New red-shifted fluorescent biosensor for monitoring intracellular redox changes.

Maintenance of intracellular redox homeostasis is critical for cell survival, proliferation, differentiation, and signaling. In this regard, major changes in the intracellular redox milieu may lead to cell death whereas subtle increases in the level of certain oxidizing species may act as signals that regulate a plethora of cellular processes. Redox-sensitive variants of green fluorescent proteins (roGFP2 and rxYFP) were developed and proved useful to monitor intracellular redox changes in a non-invasive and online manner. With the aim to extend the spectral range of the fluorescent redox biosensors, we here describe the generation, biochemical characterization and biological validation of a new redox reporter based on the red-shifted mRuby2 protein (rxmRuby2).
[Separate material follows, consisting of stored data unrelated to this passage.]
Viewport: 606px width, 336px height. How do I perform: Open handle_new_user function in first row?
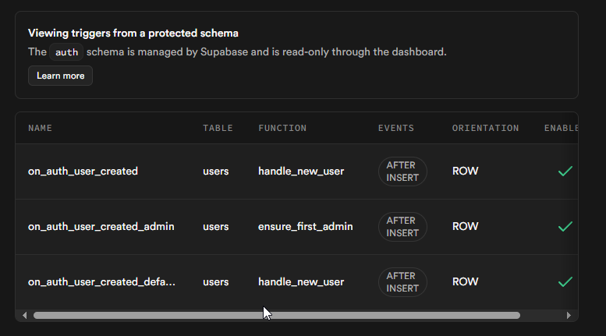pos(300,172)

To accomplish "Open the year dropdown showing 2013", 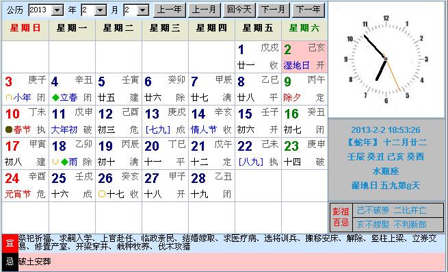I will pos(57,10).
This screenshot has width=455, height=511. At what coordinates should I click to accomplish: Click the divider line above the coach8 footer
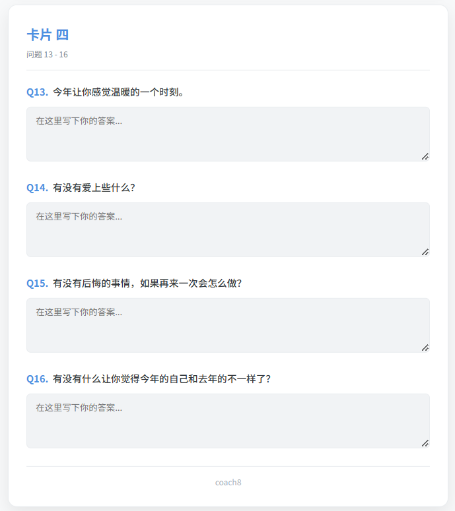(x=228, y=466)
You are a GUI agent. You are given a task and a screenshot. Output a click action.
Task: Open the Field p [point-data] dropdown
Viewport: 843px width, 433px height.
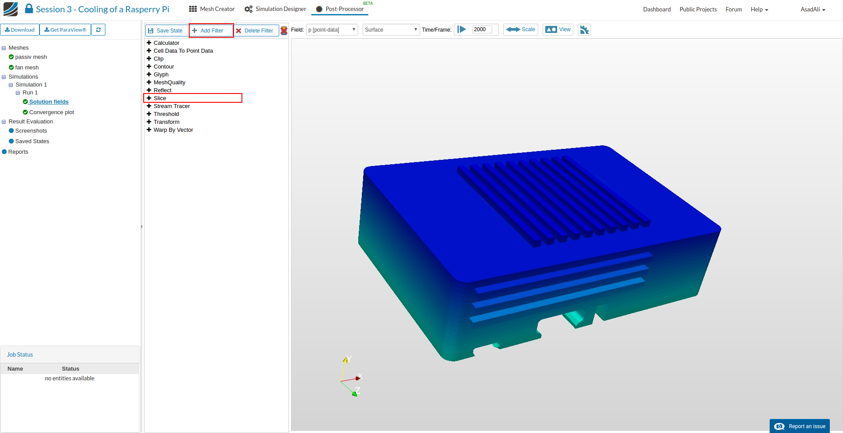point(332,30)
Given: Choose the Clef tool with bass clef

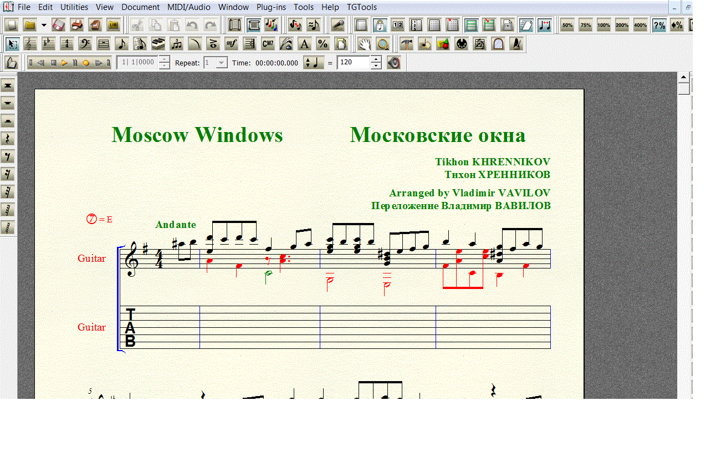Looking at the screenshot, I should pyautogui.click(x=85, y=44).
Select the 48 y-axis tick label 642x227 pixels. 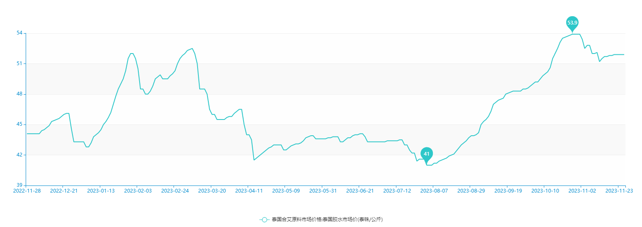pyautogui.click(x=19, y=94)
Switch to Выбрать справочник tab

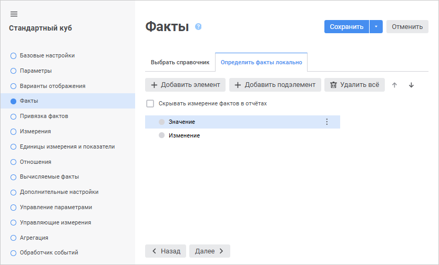pyautogui.click(x=180, y=62)
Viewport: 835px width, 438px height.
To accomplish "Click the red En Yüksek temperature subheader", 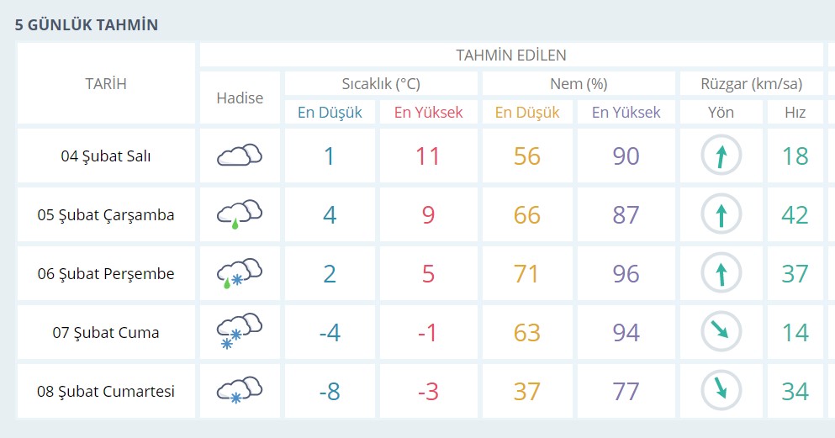I will tap(428, 112).
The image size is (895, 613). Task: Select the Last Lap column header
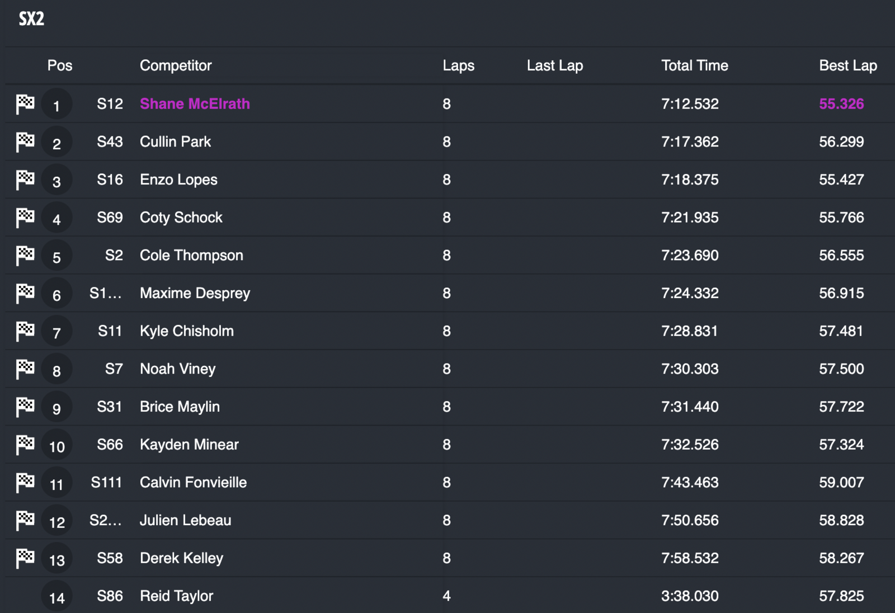click(x=554, y=65)
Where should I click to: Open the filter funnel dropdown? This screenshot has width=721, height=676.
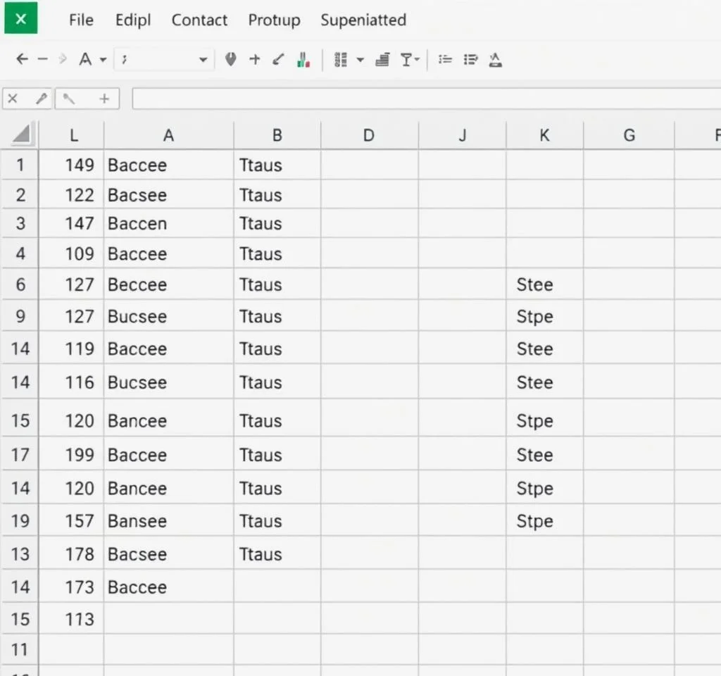click(x=410, y=60)
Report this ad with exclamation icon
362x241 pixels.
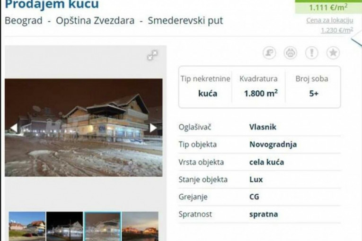click(x=312, y=53)
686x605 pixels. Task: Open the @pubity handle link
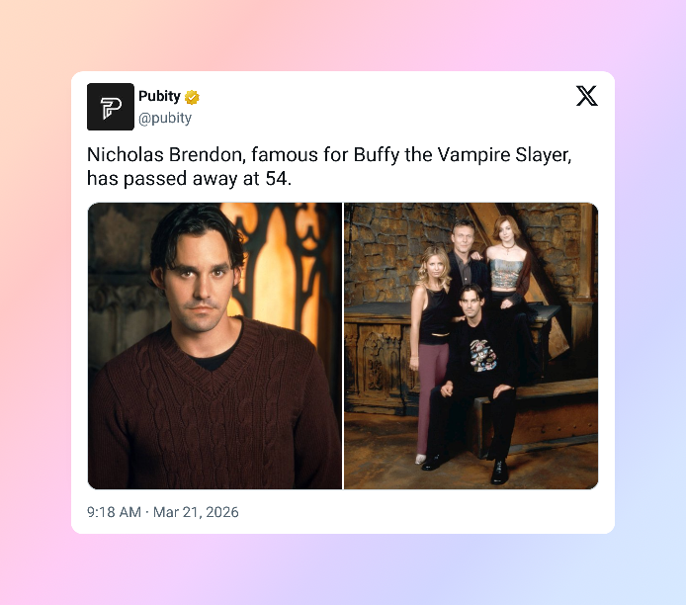(x=165, y=118)
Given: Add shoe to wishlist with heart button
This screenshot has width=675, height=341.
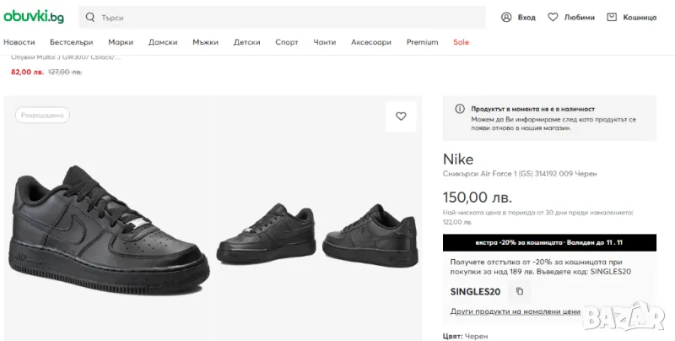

Spectrofluorimetric analysis performed with the recombinant biosensor shows a reversible redox response produced by two redox-active cysteine residues predicted by molecular modeling. rxmRuby2 is highly selective for the couple glutathione/glutathione disulfide in the presence of the oxidoreductase glutaredoxin. The estimated redox potential of rxmRuby2 (E° -265 ± 22 mV) makes it suitable for its use in reducing subcellular compartments. Titration assays demonstrated the capacity of rxmRuby2 to monitor redox changes within a physiological pH range. rxmRuby2 responded sensitively and reversibly to different redox stimuli applied to HeLa and HEK293 cells expressing transiently and/or stable the biosensor. Fusing rxmRuby2 to the Clover fluorescent protein allowed normalization of the redox signal to the expression level of the reporter protein and/or to other factors that may affect fluorescence. The new red-shifted redox biosensor show promises for deep-tissue and in vivo imaging applications.